Target pointing data:
:::::

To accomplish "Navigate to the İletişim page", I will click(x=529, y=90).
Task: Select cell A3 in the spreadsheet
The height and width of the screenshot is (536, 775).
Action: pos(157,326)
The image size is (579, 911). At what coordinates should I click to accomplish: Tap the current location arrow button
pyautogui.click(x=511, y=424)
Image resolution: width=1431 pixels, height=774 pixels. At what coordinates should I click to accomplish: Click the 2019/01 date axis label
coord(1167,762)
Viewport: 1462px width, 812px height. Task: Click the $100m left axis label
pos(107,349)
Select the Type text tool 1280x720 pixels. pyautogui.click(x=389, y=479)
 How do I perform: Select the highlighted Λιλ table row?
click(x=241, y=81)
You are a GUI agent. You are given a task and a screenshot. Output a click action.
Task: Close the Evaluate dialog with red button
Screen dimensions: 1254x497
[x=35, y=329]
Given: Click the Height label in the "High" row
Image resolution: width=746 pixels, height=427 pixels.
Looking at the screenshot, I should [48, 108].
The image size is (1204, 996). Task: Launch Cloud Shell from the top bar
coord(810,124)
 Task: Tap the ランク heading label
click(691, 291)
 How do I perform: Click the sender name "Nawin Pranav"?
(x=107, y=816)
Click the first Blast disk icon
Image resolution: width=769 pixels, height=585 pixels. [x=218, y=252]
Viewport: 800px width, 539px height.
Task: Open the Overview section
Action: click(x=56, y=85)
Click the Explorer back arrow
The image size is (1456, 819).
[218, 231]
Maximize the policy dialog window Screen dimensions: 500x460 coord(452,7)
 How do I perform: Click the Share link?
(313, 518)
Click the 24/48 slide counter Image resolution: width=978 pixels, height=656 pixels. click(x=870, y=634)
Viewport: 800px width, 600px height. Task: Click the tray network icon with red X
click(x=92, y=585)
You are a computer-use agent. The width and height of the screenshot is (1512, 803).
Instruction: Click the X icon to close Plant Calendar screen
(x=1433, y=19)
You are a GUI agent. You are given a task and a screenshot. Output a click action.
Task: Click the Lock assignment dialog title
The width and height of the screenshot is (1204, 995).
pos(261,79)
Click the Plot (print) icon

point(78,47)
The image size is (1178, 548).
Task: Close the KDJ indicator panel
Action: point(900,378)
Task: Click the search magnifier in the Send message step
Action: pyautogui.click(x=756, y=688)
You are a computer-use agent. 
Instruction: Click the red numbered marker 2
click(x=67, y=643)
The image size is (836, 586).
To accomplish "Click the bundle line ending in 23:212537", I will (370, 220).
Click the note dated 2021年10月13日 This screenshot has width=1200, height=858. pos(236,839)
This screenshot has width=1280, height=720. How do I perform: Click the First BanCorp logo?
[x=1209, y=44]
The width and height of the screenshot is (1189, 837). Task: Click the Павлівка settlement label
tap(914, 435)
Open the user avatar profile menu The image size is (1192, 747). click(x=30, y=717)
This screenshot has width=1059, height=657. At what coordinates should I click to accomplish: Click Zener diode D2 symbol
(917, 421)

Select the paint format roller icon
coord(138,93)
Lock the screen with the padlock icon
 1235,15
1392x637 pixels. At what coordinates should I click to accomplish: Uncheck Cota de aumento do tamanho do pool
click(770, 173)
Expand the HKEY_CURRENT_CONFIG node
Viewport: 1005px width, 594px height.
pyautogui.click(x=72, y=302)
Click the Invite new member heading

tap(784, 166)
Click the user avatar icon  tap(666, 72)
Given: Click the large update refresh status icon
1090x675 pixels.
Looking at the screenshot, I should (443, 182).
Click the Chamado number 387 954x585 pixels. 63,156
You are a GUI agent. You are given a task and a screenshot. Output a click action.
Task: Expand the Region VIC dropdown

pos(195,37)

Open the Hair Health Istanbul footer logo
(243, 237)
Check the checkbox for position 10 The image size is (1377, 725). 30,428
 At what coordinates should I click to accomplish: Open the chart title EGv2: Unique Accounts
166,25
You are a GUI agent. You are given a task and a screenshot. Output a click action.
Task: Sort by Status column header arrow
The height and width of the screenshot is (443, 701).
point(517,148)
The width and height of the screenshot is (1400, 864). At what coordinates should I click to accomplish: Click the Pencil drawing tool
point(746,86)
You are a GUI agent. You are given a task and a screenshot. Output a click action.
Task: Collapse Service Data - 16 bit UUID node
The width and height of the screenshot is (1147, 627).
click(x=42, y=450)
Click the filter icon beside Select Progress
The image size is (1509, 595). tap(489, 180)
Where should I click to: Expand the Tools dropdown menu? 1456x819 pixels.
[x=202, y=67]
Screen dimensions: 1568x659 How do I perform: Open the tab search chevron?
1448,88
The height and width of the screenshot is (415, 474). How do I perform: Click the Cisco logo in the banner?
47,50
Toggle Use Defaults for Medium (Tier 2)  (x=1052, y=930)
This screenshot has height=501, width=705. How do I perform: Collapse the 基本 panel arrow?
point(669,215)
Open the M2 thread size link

:::::

## SET PROBLEM
Please rewrite the listing above with every occurrence of "How do I perform" changed to "How can I perform", leaving everything else unchanged.

## RESULT FOR THIS TASK
To accomplish "Navigate to the İletişim page", I will click(x=529, y=90).
Task: Select cell A3 in the spreadsheet
The height and width of the screenshot is (536, 775).
Action: pos(157,326)
The image size is (579, 911). At what coordinates should I click to accomplish: Tap the current location arrow button
pyautogui.click(x=511, y=424)
Image resolution: width=1431 pixels, height=774 pixels. At what coordinates should I click to accomplish: Click the 2019/01 date axis label
coord(1167,762)
Viewport: 1462px width, 812px height. Task: Click the $100m left axis label
pos(107,349)
Select the Type text tool 1280x720 pixels. pyautogui.click(x=389, y=479)
 How can I perform: Select the highlighted Λιλ table row?
click(x=241, y=81)
You are a GUI agent. You are given a task and a screenshot. Output a click action.
Task: Close the Evaluate dialog with red button
Screen dimensions: 1254x497
[x=35, y=329]
Given: Click the Height label in the "High" row
Image resolution: width=746 pixels, height=427 pixels.
Looking at the screenshot, I should [48, 108].
The image size is (1204, 996). Task: Launch Cloud Shell from the top bar
coord(810,124)
 Task: Tap the ランク heading label
click(691, 291)
 How can I perform: Click the sender name "Nawin Pranav"?
(x=107, y=816)
Click the first Blast disk icon
Image resolution: width=769 pixels, height=585 pixels. [x=218, y=252]
Viewport: 800px width, 539px height.
Task: Open the Overview section
Action: click(x=56, y=85)
Click the Explorer back arrow
The image size is (1456, 819).
[218, 231]
Maximize the policy dialog window Screen dimensions: 500x460 coord(452,7)
 How can I perform: Click the Share link?
(313, 518)
Click the 24/48 slide counter Image resolution: width=978 pixels, height=656 pixels. click(x=870, y=634)
Viewport: 800px width, 600px height. Task: Click the tray network icon with red X
click(x=92, y=585)
You are a computer-use agent. The width and height of the screenshot is (1512, 803).
Instruction: Click the X icon to close Plant Calendar screen
(x=1433, y=19)
You are a GUI agent. You are given a task and a screenshot. Output a click action.
Task: Click the Lock assignment dialog title
The width and height of the screenshot is (1204, 995).
pos(261,79)
Click the Plot (print) icon

point(78,47)
The image size is (1178, 548).
Task: Close the KDJ indicator panel
Action: point(900,378)
Task: Click the search magnifier in the Send message step
Action: pyautogui.click(x=756, y=688)
You are a computer-use agent. 
Instruction: Click the red numbered marker 2
click(x=67, y=643)
The image size is (836, 586).
To accomplish "Click the bundle line ending in 23:212537", I will (370, 220).
Click the note dated 2021年10月13日 This screenshot has width=1200, height=858. pos(236,839)
This screenshot has width=1280, height=720. How can I perform: Click the First BanCorp logo?
[x=1209, y=44]
The width and height of the screenshot is (1189, 837). Task: Click the Павлівка settlement label
tap(914, 435)
Open the user avatar profile menu The image size is (1192, 747). click(x=30, y=717)
This screenshot has width=1059, height=657. At what coordinates should I click to accomplish: Click Zener diode D2 symbol
(917, 421)

Select the paint format roller icon
coord(138,93)
Lock the screen with the padlock icon
 1235,15
1392x637 pixels. At what coordinates should I click to accomplish: Uncheck Cota de aumento do tamanho do pool
click(770, 173)
Expand the HKEY_CURRENT_CONFIG node
Viewport: 1005px width, 594px height.
pyautogui.click(x=72, y=302)
Click the Invite new member heading

tap(784, 166)
Click the user avatar icon  tap(666, 72)
Given: Click the large update refresh status icon
1090x675 pixels.
Looking at the screenshot, I should (443, 182).
Click the Chamado number 387 954x585 pixels. 63,156
You are a GUI agent. You are given a task and a screenshot. Output a click action.
Task: Expand the Region VIC dropdown

pos(195,37)

Open the Hair Health Istanbul footer logo
(243, 237)
Check the checkbox for position 10 The image size is (1377, 725). 30,428
 At what coordinates should I click to accomplish: Open the chart title EGv2: Unique Accounts
166,25
You are a GUI agent. You are given a task and a screenshot. Output a click action.
Task: Sort by Status column header arrow
The height and width of the screenshot is (443, 701).
point(517,148)
The width and height of the screenshot is (1400, 864). At what coordinates should I click to accomplish: Click the Pencil drawing tool
point(746,86)
You are a GUI agent. You are given a task and a screenshot. Output a click action.
Task: Collapse Service Data - 16 bit UUID node
The width and height of the screenshot is (1147, 627).
click(x=42, y=450)
Click the filter icon beside Select Progress
The image size is (1509, 595). tap(489, 180)
Where should I click to: Expand the Tools dropdown menu? 1456x819 pixels.
[x=202, y=67]
Screen dimensions: 1568x659 How can I perform: Open the tab search chevron?
1448,88
The height and width of the screenshot is (415, 474). How can I perform: Click the Cisco logo in the banner?
47,50
Toggle Use Defaults for Medium (Tier 2)  (x=1052, y=930)
This screenshot has height=501, width=705. How can I perform: Collapse the 基本 panel arrow?
point(669,215)
Open the M2 thread size link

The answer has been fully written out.